Your task - Print word for word the first line of the records below and every following line through the one containing "Expand the Konfiguration"; print nothing else.

Exercise input -

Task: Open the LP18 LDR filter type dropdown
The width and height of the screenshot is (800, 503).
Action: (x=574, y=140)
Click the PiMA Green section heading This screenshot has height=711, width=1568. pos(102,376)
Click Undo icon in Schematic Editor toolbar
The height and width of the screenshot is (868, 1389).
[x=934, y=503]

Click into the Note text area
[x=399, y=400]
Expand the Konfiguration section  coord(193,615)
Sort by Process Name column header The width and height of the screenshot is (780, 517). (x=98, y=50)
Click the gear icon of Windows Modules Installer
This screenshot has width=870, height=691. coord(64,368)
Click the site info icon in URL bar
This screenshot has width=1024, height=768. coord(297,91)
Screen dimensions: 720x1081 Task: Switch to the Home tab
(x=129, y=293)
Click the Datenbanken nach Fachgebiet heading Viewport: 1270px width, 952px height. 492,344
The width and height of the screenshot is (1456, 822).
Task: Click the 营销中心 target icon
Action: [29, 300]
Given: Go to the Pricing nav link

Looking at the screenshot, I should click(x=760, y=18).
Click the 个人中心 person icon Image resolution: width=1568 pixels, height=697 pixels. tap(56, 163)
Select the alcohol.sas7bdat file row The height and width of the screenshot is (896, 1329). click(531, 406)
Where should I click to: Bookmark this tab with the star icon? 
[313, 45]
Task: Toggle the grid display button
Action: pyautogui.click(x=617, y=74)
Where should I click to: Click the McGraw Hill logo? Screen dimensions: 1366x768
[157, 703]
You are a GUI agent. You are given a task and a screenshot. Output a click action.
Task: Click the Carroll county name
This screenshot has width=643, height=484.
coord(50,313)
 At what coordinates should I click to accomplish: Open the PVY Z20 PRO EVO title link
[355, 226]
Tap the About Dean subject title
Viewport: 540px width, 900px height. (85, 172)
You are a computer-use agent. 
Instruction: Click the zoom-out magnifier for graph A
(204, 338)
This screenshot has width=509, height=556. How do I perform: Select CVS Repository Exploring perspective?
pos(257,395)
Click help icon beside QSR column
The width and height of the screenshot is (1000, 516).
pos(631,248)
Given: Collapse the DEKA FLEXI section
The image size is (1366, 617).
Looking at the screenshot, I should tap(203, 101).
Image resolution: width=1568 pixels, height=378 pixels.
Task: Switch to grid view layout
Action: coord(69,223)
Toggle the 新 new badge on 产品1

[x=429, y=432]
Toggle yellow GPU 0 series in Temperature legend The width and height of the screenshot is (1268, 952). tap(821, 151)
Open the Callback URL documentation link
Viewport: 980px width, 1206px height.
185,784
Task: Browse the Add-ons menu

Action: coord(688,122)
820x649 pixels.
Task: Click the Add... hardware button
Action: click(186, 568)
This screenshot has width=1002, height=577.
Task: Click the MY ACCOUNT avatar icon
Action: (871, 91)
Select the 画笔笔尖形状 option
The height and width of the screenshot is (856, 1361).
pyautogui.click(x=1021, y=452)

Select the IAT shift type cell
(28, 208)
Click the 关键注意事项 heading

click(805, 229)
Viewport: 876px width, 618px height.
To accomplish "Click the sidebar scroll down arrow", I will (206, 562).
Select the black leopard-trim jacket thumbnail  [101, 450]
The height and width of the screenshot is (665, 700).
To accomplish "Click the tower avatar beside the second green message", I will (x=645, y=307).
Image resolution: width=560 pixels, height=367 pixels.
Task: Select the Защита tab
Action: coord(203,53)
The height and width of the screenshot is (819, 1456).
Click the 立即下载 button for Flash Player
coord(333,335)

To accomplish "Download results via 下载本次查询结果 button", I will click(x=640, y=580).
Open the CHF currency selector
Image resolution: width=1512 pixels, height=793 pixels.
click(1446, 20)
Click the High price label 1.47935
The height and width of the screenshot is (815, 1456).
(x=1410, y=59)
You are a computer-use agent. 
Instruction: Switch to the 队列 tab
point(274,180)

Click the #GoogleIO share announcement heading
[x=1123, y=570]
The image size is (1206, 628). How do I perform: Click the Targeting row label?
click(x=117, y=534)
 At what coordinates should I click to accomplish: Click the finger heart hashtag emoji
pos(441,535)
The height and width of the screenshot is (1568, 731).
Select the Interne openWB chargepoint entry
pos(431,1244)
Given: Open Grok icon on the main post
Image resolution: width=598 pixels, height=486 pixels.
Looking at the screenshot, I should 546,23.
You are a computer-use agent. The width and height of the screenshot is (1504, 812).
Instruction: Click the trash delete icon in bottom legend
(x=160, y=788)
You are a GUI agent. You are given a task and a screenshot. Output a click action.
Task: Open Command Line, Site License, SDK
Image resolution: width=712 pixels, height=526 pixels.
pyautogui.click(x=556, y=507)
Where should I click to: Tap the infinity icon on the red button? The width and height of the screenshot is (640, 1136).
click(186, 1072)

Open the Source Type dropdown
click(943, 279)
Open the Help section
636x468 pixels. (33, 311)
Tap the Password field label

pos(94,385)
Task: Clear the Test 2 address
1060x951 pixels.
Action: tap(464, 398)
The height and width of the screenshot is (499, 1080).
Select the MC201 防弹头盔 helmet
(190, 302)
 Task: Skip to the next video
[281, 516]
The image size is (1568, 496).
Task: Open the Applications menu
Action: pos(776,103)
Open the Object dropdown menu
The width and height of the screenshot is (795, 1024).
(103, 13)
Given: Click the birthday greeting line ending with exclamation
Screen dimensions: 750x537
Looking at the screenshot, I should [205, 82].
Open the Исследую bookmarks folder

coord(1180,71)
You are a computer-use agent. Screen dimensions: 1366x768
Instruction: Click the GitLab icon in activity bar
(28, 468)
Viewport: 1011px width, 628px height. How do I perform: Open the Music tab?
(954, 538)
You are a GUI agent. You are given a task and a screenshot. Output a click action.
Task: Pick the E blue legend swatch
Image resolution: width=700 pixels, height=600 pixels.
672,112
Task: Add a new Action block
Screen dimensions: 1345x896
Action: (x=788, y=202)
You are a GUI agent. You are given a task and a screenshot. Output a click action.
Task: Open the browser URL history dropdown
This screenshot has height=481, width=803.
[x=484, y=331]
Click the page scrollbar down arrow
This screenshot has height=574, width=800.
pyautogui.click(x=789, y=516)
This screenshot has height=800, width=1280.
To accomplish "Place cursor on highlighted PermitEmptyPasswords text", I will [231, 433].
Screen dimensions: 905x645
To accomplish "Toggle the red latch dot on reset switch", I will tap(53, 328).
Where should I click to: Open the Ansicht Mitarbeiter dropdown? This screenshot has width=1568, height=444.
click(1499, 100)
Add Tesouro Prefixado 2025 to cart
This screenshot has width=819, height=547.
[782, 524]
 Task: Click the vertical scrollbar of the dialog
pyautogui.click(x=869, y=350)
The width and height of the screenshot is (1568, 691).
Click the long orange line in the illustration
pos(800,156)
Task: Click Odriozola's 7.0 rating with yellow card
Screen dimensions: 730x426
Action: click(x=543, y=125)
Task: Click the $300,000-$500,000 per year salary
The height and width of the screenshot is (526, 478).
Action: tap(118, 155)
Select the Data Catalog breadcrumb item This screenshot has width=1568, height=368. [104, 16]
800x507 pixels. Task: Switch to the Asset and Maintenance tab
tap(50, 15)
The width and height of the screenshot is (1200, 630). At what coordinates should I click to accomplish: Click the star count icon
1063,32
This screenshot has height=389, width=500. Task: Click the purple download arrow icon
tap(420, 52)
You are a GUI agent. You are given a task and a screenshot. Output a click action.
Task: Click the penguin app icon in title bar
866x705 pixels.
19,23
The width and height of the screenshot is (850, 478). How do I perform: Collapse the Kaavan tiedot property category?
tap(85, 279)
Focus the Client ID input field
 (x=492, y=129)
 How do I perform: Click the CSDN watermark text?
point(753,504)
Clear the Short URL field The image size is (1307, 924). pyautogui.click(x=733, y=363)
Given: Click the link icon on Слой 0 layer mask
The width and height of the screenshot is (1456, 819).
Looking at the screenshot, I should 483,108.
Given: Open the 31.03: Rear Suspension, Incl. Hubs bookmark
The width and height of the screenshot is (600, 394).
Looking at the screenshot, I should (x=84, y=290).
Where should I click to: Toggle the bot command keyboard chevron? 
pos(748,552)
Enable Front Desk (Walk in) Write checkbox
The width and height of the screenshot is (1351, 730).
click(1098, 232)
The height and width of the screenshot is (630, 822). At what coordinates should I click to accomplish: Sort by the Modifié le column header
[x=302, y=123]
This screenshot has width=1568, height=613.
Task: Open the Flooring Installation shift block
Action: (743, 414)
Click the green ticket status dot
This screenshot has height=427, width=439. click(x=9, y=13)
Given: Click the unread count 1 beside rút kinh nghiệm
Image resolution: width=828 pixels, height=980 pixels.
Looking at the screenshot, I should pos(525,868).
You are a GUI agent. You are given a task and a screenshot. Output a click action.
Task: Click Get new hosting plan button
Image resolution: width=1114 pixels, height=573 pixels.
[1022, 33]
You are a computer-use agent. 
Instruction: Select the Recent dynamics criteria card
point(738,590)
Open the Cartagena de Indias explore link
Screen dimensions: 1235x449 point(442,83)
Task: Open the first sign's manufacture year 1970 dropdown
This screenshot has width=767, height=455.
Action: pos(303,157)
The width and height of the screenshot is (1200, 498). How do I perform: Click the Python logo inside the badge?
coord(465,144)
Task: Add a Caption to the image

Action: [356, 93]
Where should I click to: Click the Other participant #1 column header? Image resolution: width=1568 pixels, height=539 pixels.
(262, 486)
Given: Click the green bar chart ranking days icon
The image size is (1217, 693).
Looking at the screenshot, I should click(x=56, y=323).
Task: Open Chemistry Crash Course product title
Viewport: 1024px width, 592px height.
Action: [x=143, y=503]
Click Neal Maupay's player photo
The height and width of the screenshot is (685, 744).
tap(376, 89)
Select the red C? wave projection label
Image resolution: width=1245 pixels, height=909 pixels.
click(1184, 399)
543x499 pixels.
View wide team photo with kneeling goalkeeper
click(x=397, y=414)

Exercise solution -
Task: Open the LP18 LDR filter type dropdown
The width and height of the screenshot is (800, 503).
Action: (x=574, y=140)
Click the PiMA Green section heading This screenshot has height=711, width=1568. pos(102,376)
Click Undo icon in Schematic Editor toolbar
The height and width of the screenshot is (868, 1389).
[x=934, y=503]

Click into the Note text area
[x=399, y=400]
Expand the Konfiguration section  coord(193,615)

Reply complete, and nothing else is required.